Faking arrays in Transact SQL

Introduction

Sometimes SQL programmers come up with a requirement to use multi-valued columns or variables in an SQL query especially when the data is originated from external sources. Since there is no builtin support for an array or list or a similar datatype in t-SQL, quite often folks use delimited VARCHAR strings to lump multiple values together.

We all know that having multiple values in a single column is against the fundamental tenet of relational model since an attribute in a relation can have only one value drawn from an appropriate type. For more information on such elementary details ( including a fundamental exposition of a type, its meaning and the distinction between internal and external predicates ) refer to a good relational database text book.

SQL tables, by their very nature, do not allow multiple values in its columns. However, users can interpret a single string as a combination of smaller strings often delimited by a character say a comma or a space. Therefore, by leveraging the existing string functions, programmers can extract such smaller parts from the concatenated string.

It is very important to note that some of the methods are kludgy while some appear to violate the fundamentals of data independence altogether. Such methods are only suggested here due to its notoriety and are not recommended to be used for production mode systems. If you are using any methods that are undocumented in the product manual, use them with utmost discretion and all relevant caveats apply. Basic recommendations for using proper datatype conversion techniques, avoiding positional significance for columns etc must be considered for stable production code.

Considerations

Coming to the methods of parsing an array and using it for data manipulations, the lion's share of "array" usage in stored procedure comes to insert data as multiple rows into tables.
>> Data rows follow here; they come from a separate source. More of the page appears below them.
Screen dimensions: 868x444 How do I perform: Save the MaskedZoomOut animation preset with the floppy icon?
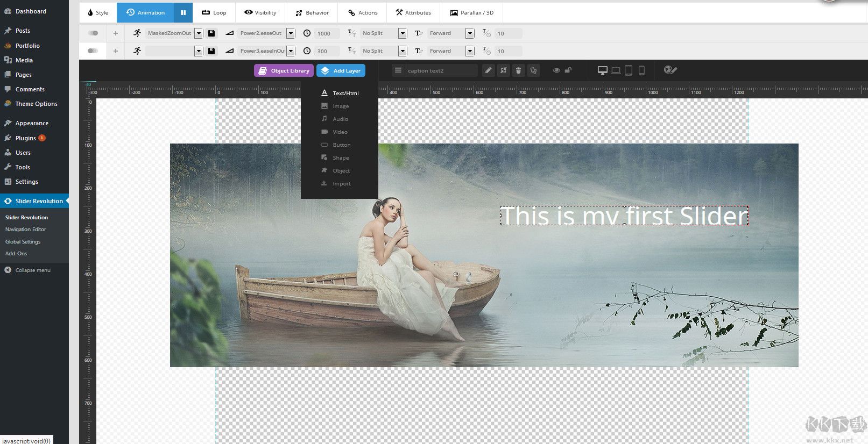pyautogui.click(x=211, y=33)
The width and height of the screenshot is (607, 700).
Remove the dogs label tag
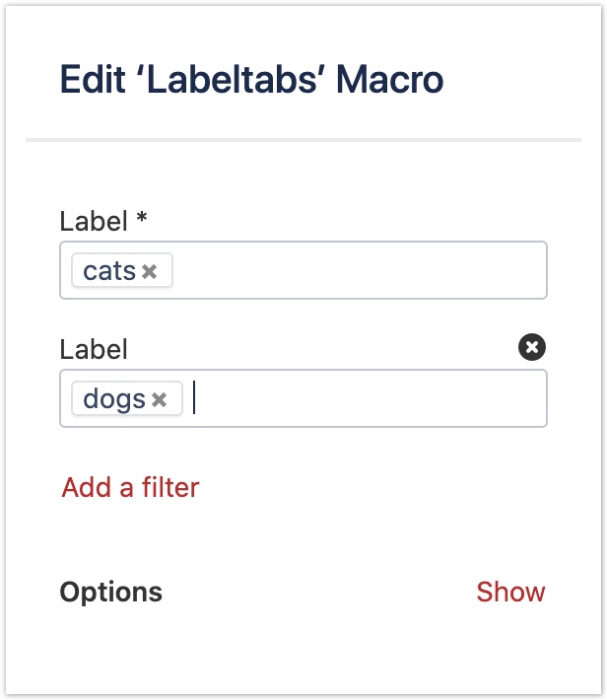tap(160, 399)
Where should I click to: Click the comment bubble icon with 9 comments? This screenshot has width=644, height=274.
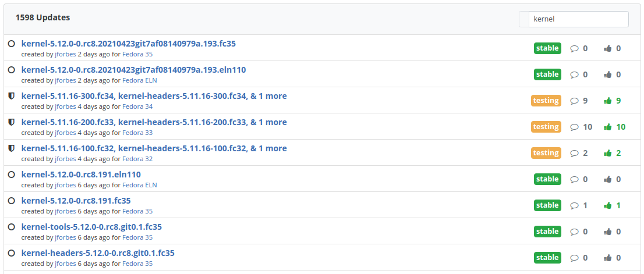tap(575, 101)
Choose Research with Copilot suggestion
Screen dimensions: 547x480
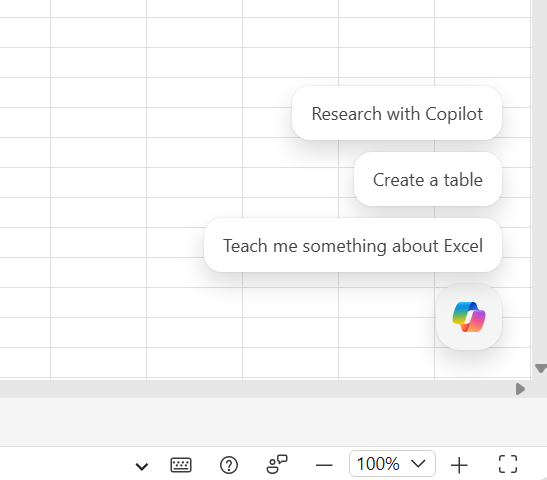pyautogui.click(x=397, y=113)
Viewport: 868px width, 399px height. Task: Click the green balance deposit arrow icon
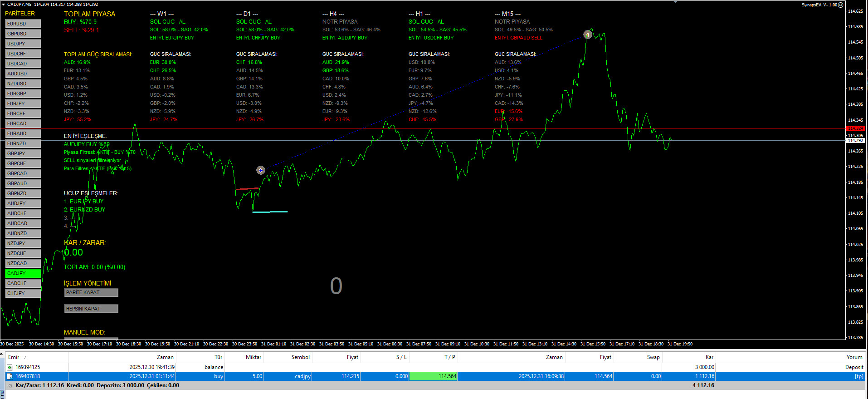point(10,367)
There are other instances where badly designed data represented in a table has to be cleaned up and queried.

The following sections illustrate a variety of methods one can employ to identify and enlist subsections of a string represented in a variable, parameter or even as a column value in a table. The examples use a comma separated list, commonly known as a CSV string where the value is represented as: 'item-1,item-2,item-3....item-n'. In practice, you can use any character including a space to delimit and improvise the methods accordingly.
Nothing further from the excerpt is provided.